The qualification funnel (or: surviving your own alerts)
Discovery volume is only useful with a cheap, ruthless filter behind it. Three stages, each cheaper than the next:
- 30 seconds — the hard facts: deadline workable? value band sensible? jurisdiction and language yours? Kill fast.
- 5 minutes — the fit read: scope vs your lane, obvious eligibility walls (certifications, minimum years, mandatory local presence).
- 1 hour — the real decision: the written bid/no-bid scorecard on the full pack, and only for notices that survived the first two cuts.
From notice to bid, without the gap
Discovery and response usually live in different tools and different weeks — the notice sits in an inbox while the response clock runs. Palmar closes that gap: qualification and response live in one workspace — the pack you drop in is scored against your profile (sector, region, budget, keywords), so a qualified notice becomes a read pack, a compliance matrix and a draft the same day — the workflow the annotated sample walks through, from $99/mo.
Frequently asked questions
Where are government tenders published?
Every major jurisdiction runs an official, free portal: SAM.gov for US federal contracts, Contracts Finder and Find a Tender for the UK, TED (Tenders Electronic Daily) for the EU, AusTender for Australia, GETS for New Zealand, and UNGM for UN agencies. States, provinces, cities and public bodies often run their own portals on top — registration is free on essentially all of them.
Are government tender portals free to use?
The official portals are free — searching, alerts and document downloads included. Paid services resell aggregation, cleaning and early signals across many portals at once. A reasonable rule: start free on your two or three core portals; pay for aggregation only when you're confidently bidding and the constraint is discovery breadth, not response capacity.
How do small businesses win government contracts?

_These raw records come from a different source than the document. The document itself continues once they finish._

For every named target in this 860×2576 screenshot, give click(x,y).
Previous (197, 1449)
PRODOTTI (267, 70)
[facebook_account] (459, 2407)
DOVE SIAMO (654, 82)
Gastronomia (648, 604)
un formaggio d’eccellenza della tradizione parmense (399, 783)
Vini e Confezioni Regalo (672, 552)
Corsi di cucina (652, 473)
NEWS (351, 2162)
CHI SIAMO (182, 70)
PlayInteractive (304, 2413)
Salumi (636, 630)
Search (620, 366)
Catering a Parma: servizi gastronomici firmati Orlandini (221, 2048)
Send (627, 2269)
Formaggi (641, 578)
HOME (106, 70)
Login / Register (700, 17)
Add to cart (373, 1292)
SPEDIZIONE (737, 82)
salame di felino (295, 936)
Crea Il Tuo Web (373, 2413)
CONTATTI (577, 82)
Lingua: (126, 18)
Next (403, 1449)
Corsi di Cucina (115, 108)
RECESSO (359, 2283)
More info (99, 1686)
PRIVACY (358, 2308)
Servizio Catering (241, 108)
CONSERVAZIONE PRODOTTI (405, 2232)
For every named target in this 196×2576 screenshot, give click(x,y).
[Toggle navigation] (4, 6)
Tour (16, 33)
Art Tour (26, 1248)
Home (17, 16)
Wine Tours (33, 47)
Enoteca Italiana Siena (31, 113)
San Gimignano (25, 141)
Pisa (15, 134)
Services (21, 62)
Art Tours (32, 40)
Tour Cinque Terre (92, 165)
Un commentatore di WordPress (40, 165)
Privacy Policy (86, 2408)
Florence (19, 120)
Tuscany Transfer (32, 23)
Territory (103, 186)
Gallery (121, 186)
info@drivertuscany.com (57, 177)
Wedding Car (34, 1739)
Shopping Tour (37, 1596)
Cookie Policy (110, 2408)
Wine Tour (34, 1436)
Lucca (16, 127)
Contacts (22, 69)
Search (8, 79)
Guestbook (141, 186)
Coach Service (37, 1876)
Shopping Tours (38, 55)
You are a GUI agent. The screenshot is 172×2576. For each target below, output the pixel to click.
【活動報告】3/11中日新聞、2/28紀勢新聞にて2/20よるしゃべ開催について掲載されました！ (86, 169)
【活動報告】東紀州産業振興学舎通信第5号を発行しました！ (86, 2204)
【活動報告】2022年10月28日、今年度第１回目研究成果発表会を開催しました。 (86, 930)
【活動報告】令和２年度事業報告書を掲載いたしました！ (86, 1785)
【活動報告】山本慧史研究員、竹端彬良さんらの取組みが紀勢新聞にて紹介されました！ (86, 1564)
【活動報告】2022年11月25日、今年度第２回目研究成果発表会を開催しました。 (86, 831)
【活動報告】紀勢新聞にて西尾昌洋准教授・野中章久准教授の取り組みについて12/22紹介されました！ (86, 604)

Pick a narrow lane where your evidence is strongest; register properly on the relevant portals (including any small-business schemes and set-asides your jurisdiction offers); start with bids sized to your track record, including subcontracting to incumbents; and run a disciplined process — qualification, compliance matrix, evidence, verification. Volume follows capability; capability is proven one conforming bid at a time.